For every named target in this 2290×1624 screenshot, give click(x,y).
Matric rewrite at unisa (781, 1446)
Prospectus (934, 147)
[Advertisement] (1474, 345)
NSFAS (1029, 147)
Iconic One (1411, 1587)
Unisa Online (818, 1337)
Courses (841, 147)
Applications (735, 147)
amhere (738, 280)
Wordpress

★ ★ ★ ★

Instructions to follow => Every line above must appear again in your reply, exactly as written.

Task answer =>
For every named target in this 2290×1624 screenshot, give click(x,y).
Matric rewrite at unisa (781, 1446)
Prospectus (934, 147)
[Advertisement] (1474, 345)
NSFAS (1029, 147)
Iconic One (1411, 1587)
Unisa Online (818, 1337)
Courses (841, 147)
Applications (735, 147)
amhere (738, 280)
Wordpress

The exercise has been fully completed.